Activity list =
1. Using the stroke rehabilitation abstract, answer these:
(a) How many patients were examined, and how many of them were women and how many men?
(b) What percentage of patients return to work?
(c) Which scale was used to evaluate nutritional risk?
2. Reproduce the stroke rehabilitation abstract word for word, between "JUSTIFICATION OF NUTRITIONAL" and "E.E., Zuloian S.V.", inclusive.

Quoted passage =
[Start of section]
JUSTIFICATION OF NUTRITIONAL SUPPORT IN THE STRUCTURE OF THE EARLY STAGE MEDICAL REHABILITATION IN PATIENTS WITH CEREBRAL STROKE
Ovchinnikova M.A., Achkasov E.E., Zuloian S.V.

Introduction. Cerebral stroke is a complex invalidating disease, in case of which a petient's return to everyday activity depends on an adequate early rehabilitation period. About 10 million of new cases are registered in the word, and 450 thousand - in Russia. Invalidity rate after the stroke reaches 3,2 per 10000 of population thus being the most widespread reasons of initial invalidity. About 55% of patients, who survived to the end of year-3, are not satisfied with their life quality. Only 20% of patients return to work [2, 3, 8]. Nutritional insufficiency is widespread among patients with chronic diseases, who are located in hospital or take ambulatory treatment as well as among those who experience heavy physical strain [1, 4, 6]. From 30 to 60% of patients, received in hospital, already have insufficiency in their diet, and up to 25% of them can suffer from a heavy form of it [10]. Therefore, development and pathogenetic foundation of an optimal personalized method of protein-energetic nutritional support for patients with cerebral stroke at early stages of rehabilitation is an urgent medical-social problem [7].

Methods and materials. In order to study features of trophic status, analyze reasons of its disturbance, and develop an optimal method of nutritional support examination of 87 patients (52 women and 35 men) in are of 40-80 years (average 58,4±7,8) who suffered cerebral stroke has been undertaken. Diagnosis of cerebral stroke was confirmed according to anamnesis, neurological and general somatic inspection, data of neurovisualization, etc. (according to history of disease). All patients with cerebral insult in acute period, who were located in hospital were exposed to clinical-neurological, general somatic, and laboratory inspection on days 5-14. An important element of examination was evaluation of social-household adaptation and patients' ability to serve themselves with a modified scale Rankin - Oxford scale of social adaptation. Patients were also exposed to evaluation of nutritional risk with NRS 2002 scale [9]. The scale included preliminary screening and its content was narrowed down to four basic questions, specifically: unintentional weight loss and adequacy of food intake during a recent period, current index of body mass (IBM) and severity of disease. If at least one answer was positive, a final screening was implemented, and it included calculation of body mass deficit in percentage, IBM evaluation, analysis of weekly food intake in quantity that satisfies normal needs (from 75% to 0%). In case a patient's score reached 4 and more, we took a more detailed evaluation of a patient's nutritional status that included a detailed collection of life anamnesis and visual inspection of a patient, aimed to reveal all possible factors, leading to nutritional insufficiency. Also, the most probable life conditions of patient before their hospitalization were considered as well as analysis of weight loss rate, appetite, gastro-intestinal symptoms, fever condition, history of disease, and prescription of medicamental therapy.
[End of section]
Given entries =
[Start of section]
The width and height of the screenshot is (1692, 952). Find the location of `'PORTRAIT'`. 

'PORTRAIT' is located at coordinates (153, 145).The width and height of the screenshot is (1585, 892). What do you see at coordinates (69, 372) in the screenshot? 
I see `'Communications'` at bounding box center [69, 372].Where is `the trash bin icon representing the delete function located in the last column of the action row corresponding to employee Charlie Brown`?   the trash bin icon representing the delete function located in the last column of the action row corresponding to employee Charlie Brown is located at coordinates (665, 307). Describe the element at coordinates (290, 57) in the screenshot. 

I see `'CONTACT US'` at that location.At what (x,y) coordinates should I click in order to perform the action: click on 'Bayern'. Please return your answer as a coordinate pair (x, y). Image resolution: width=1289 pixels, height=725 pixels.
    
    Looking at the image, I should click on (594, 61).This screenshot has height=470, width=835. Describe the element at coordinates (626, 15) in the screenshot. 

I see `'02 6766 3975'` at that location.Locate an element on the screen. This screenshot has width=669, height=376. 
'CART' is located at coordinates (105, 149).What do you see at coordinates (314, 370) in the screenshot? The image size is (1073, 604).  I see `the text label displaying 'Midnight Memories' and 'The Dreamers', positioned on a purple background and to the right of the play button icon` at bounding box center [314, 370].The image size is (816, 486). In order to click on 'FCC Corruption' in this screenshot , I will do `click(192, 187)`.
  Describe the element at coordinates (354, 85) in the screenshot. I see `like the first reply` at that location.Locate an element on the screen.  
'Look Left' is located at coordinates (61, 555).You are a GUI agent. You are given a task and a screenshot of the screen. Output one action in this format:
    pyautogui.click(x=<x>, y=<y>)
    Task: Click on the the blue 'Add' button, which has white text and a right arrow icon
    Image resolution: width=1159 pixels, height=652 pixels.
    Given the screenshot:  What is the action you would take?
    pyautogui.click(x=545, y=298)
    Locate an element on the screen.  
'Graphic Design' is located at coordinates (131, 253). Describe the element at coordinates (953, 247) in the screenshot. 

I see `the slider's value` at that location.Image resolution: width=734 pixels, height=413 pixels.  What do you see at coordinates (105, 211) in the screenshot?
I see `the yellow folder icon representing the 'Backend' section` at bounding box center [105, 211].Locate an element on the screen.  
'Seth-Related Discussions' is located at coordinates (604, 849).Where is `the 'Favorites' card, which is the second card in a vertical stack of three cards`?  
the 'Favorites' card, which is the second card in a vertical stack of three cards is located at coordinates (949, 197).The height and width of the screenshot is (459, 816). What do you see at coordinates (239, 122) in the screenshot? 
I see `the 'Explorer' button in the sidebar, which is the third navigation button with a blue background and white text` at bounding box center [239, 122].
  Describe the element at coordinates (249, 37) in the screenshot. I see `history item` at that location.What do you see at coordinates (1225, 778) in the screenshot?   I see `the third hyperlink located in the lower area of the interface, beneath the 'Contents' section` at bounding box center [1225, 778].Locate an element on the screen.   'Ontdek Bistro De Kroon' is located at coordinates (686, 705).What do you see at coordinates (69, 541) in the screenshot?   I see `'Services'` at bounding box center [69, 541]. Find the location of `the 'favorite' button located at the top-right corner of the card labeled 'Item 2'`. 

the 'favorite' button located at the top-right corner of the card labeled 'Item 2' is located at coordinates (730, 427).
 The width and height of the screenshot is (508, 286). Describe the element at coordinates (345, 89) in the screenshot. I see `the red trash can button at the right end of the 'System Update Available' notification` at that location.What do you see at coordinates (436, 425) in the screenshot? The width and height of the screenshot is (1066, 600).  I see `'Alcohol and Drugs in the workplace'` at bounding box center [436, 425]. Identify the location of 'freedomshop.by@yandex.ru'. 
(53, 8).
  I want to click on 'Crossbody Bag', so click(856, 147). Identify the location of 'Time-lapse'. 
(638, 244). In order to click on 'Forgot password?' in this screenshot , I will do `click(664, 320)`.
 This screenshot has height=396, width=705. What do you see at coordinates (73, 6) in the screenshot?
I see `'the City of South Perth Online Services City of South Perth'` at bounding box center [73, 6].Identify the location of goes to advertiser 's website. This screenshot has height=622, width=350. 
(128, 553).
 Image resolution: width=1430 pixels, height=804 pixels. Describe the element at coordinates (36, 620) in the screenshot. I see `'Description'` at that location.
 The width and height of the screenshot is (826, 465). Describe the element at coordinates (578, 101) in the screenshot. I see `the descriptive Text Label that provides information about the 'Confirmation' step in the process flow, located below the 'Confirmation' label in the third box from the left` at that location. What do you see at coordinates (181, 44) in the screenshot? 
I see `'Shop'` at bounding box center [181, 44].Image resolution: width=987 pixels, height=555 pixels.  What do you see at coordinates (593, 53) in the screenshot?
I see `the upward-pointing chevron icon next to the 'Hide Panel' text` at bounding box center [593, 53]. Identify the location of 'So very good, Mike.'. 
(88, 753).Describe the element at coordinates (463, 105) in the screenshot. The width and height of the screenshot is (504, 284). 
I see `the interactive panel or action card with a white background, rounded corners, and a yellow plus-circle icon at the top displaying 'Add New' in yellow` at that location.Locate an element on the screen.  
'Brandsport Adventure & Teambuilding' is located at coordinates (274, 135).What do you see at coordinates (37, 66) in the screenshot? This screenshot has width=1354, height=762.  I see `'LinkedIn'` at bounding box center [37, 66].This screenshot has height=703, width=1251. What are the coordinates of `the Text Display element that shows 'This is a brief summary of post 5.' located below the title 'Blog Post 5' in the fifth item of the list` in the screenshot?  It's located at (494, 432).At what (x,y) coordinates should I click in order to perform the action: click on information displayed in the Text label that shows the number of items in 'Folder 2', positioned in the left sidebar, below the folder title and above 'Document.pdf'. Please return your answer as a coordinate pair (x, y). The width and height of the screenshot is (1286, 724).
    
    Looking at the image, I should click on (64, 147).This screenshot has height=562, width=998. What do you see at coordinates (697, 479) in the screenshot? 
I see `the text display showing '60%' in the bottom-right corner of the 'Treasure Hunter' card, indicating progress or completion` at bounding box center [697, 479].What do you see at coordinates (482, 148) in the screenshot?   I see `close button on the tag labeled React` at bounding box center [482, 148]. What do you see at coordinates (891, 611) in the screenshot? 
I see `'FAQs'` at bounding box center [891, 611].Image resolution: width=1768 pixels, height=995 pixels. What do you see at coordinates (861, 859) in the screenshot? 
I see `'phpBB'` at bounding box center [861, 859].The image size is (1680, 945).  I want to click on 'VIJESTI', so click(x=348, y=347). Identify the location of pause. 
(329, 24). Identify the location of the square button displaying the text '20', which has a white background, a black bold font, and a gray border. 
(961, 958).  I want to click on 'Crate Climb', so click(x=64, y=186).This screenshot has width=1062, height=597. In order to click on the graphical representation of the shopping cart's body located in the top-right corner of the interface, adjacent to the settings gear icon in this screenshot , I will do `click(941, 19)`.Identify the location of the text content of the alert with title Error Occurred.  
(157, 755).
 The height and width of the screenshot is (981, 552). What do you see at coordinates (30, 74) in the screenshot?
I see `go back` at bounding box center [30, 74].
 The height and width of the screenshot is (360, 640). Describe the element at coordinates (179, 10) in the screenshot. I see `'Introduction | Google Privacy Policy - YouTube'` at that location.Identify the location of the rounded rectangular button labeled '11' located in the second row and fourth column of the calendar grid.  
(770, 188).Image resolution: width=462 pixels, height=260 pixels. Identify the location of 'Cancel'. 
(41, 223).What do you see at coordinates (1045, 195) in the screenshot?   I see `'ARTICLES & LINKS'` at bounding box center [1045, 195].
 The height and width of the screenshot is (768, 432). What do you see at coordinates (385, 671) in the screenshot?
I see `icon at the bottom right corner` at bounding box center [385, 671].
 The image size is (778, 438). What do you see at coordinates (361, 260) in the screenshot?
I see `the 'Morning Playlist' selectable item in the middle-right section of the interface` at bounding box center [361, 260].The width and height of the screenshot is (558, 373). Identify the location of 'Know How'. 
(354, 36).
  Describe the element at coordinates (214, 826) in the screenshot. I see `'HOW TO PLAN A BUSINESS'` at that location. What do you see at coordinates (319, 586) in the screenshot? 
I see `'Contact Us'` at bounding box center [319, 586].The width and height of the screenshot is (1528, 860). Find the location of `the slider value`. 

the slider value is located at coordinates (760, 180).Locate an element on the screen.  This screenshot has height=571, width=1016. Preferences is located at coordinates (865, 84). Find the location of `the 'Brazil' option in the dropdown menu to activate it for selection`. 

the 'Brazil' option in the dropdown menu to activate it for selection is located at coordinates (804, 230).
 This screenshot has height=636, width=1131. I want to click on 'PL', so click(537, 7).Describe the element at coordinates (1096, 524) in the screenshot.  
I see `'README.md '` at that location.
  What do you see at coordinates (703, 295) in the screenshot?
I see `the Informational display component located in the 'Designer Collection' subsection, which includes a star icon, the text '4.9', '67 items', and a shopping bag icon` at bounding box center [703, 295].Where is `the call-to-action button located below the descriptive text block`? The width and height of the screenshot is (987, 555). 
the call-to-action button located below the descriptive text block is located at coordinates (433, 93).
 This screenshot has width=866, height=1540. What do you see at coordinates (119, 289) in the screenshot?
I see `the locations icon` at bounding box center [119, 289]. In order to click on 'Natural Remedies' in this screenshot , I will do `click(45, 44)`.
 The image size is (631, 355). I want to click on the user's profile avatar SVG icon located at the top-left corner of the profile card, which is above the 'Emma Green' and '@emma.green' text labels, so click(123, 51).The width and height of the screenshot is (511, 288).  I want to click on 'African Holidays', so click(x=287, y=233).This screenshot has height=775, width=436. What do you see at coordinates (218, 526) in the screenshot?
[End of section]
Results =
1.
(a) 87 patients: 52 women and 35 men.
(b) Only 20%.
(c) The NRS 2002 scale.

2.
JUSTIFICATION OF NUTRITIONAL SUPPORT IN THE STRUCTURE OF THE EARLY STAGE MEDICAL REHABILITATION IN PATIENTS WITH CEREBRAL STROKE
Ovchinnikova M.A., Achkasov E.E., Zuloian S.V.